2 of those children have been out of school for extended periods, due to terrible MH. One was frequently suicidal and constantly self harming.
1 of those children is managing in mainstream school.
STBEX was never diagnosed, but it became clear that he was as ND as the children. He was diagnosed with long covid and ME, and has struggled with his own MH as a result.
The all or nothing approach we have in this country is part of the problem.
It meant there was no help for my eldest 2 until it became impossible for them to manage. Then there was some help, but I had to fight tooth and nail for it.
My STBEX was managed out of his last job because he had so many period of sickness. He would have been better to be signed off completely for months, but he kept trying to go in because he didn't want to let anyone down. He hasn't worked since (2 years).
They are all on a variety of medication, including anti-depressants for a child and STBEX.
I have found this incredibly challenging, and have struggled with my own MH as a result. It is external factors, but I defy anyone to go through the horrors of wondering if your child will be alive in the morning, and for your MH to be unaffected.
The stresses and strains of managing all of this have destroyed our marriage.
There is no help for me unless I pay for it privately.

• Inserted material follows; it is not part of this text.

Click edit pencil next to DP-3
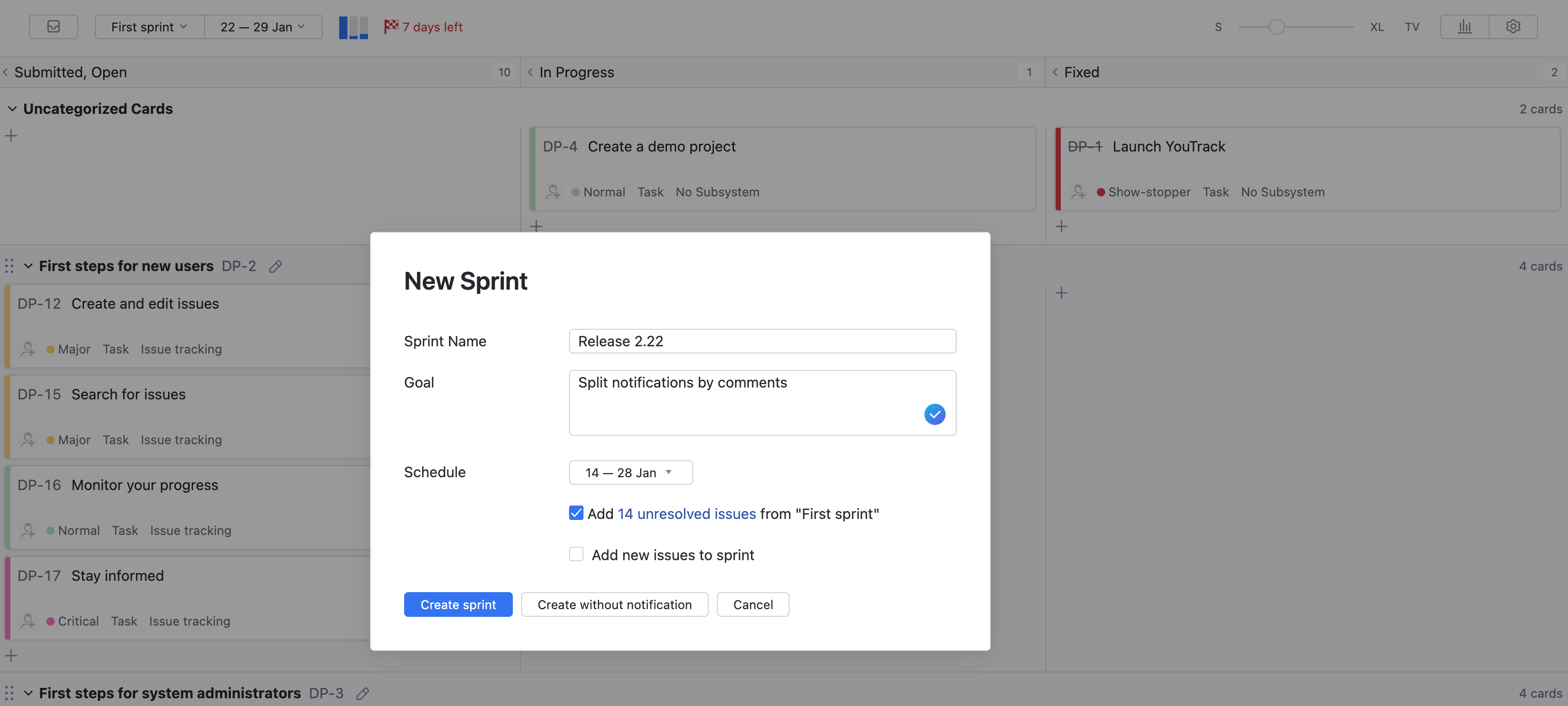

I've had to change roles, from a very successful full time position, to a self employed one working around the needs of my family.
I have tried very hard not to rely on benefits. My children get DLA, and it goes someway towards bridging the massive gap.
When we have to run 2 households, it's highly likely that I will need to claim additional benefits.
What do I do? I am not exactly living the life of Riley. I have tried my very hardest to support everyone and keep all the balls juggling. I have gone through 2 LA tribunals to fight for appropriate provision for my children, support that should have been offered, and it's cost me thousands.
I think I've been pretty resilient, but I am now on my knees.
What could have helped? Earlier intervention, support for part time work, support services to listen to me and come to the conclusion that I reached 2 years ago about the provision required for my children (so they didn't have to each miss 2 years of secondary school).
But all of that takes money.
I don't know whether potentially now having to use benefits to keep going is cheaper than putting the support in place.
But I would far rather be a functioning member of society, working full time and paying my taxes, than in this position.
We are very broken as a society. We are driven by social media and materialistic goals, instead of being a society that cares and supports for each other. I don't know how you fix that.